If you have used a whole drive, the test destroys the partition table
and you probably want to repartition the drive afterwards.  If you
have used a partition, the test has destroyed the file system, if any,
and you have to high-level format the drive afterwards.


INSTALLATION

Just type

make

There is no installation, just run the programs from the directories
where they were compiled.


USE

You can check a partition or a whole drive.

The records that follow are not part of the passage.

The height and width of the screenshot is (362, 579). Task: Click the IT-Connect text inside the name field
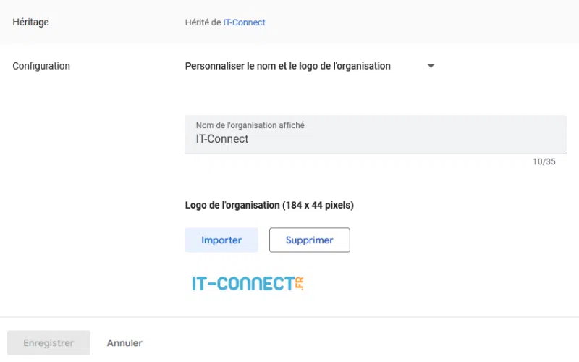point(222,139)
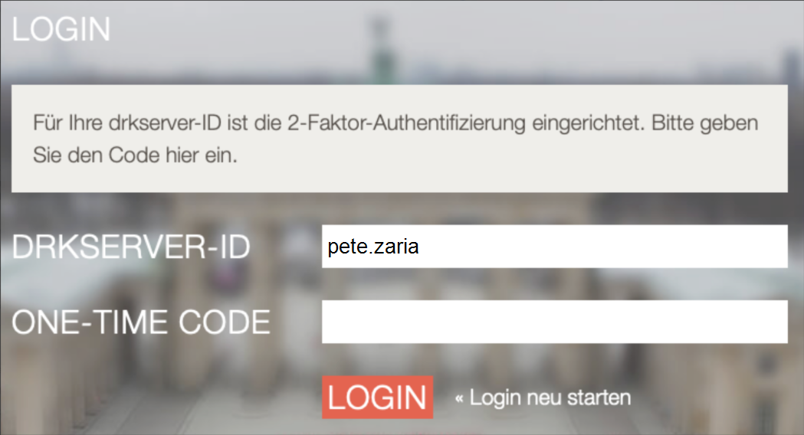Viewport: 804px width, 435px height.
Task: Click the ONE-TIME CODE label
Action: coord(141,322)
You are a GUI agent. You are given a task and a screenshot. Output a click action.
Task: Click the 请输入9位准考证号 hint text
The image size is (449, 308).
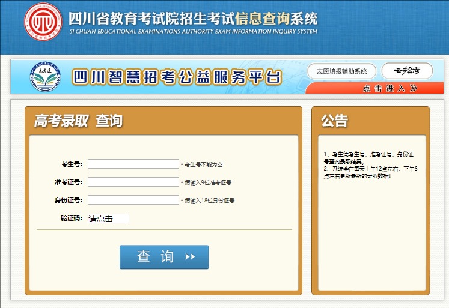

If all else fails, you
could swapoff a swap partition and use that (but read the caveats
above first); don't forget to mkswap it afterwards.

A convenient way to test a drive is to put it in a USB enclosure;
there you can power it off without powering off the whole system.  I
have not tested eSATA enclosures yet, there it may depend on the OS,
chipset and driver how well the OS survives powering off the hard
disk.

Alternatively, you can put the drive on the same power supply as the
rest of the system, and power it off by powering off the system.  I
that case, you want as few local file systems mounted read-write as
possible; so umount the local file systems or mount them read-only,
with:

mount -o remount,ro <fs>

(I could do this to the root file system only in single-user mode).
There is a small risk of losing file systems that are mounted
read-write in this test, and on some file systems, you would have to
wait for the fsck.

Now run hdtest:

./hdtest /dev/<partition> <magic> 0

where <partition> is the partition (or drive) you want to use for this
test (note that its CONTENTS WILL BE OVERWRITTEN!).  <magic> is a
number used for checking which blocks were written; you should use a
different <magic> value for each run.

While hdtest is still running (no hurry; it typically takes about one
minute on a 400MB partition), cut the power. If the drive is on an ATX
power supply, don't use the soft-power button (on the front of the
box), but either a hard power switch on the power supply (if it
exists), or pull the plug; the regular soft "power switch" is not the
simulation of a power outage that we are interested in.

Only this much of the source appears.